I met DH when I was 35, nearly 36, and we now have a 3 month old DS. I thought it was too late as well, then there he was!

Pinkywoo · 06/01/2020 21:31

I'm now 39.

PriteApple · 06/01/2020 22:04

I can’t see it happening at all. Everyone my age is settled with a family already.

OP posts:
Pinkywoo · 07/01/2020 08:13

Some of my friends have kids in their early 20s yet I've only just had my first, and I'm older than you. I was with my ex for 12 years and when we split up I thought I'd never meet someone else, it's not too late.

Chocmallows · 07/01/2020 08:18

It's not a race, it could take years more to meet someone. My partner is late 40s, I'm early 40s but cannot have more DC, but he is active in helping with my DC and we are forming a family group.

TooManyPlatesInMotion · 07/01/2020 08:22

It's not too late. Not at all. I know a number of people who got together in their late 30s and had kids. I myself just had baby number 3 at 39.

It sounds like you have a busy, full life. Keep doing what you are doing.

AvaSnowdrop · 07/01/2020 08:23

You probably have another 3-4 years to spare. Have a baby with someone who seems decent? You don’t have to be in love with him or stay with him long term.

Megan2018 · 07/01/2020 08:28

I met my husband at 35 after a decade of shit times with men, got married at 36 and had a baby at 41.
You are not too old, don’t be dramatic. You are doing the right things, just keep going.

Pilot12 · 07/01/2020 08:31

I met my DP when I was 38. We had our first child when I was 40 and our second when I was 43.

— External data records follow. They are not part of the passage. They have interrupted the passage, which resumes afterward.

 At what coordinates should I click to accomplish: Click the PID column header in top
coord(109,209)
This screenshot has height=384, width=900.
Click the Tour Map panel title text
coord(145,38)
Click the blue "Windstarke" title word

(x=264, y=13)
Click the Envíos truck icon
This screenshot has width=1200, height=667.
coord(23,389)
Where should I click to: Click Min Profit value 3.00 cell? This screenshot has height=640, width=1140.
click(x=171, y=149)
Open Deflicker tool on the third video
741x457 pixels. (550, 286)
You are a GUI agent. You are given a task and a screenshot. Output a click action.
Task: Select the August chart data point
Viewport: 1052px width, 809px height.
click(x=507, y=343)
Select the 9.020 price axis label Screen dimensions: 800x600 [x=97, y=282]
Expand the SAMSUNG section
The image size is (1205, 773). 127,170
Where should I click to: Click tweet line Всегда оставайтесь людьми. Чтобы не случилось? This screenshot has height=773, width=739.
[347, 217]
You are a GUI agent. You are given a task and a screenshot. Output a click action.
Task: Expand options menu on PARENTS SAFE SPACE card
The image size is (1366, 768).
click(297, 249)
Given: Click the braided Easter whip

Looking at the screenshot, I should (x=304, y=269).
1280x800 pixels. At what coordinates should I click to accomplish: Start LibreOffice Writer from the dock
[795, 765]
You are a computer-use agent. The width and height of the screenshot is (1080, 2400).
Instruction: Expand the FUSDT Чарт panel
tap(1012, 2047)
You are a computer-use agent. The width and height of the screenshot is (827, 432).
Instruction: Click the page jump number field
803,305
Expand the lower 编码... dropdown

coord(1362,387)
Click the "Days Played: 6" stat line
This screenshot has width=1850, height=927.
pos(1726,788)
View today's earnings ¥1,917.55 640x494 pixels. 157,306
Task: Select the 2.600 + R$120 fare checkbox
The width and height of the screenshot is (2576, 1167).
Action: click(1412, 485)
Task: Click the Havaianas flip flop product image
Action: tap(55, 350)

I spent four years online dating and speed dating. After going on loads of dates with completely unsuitable, strange and weird men I decided to give up looking and just enjoy life as a single person. It was after I gave up looking and decided to accept that I was going to be single forever that I met my partner completely out of the blue one day at work.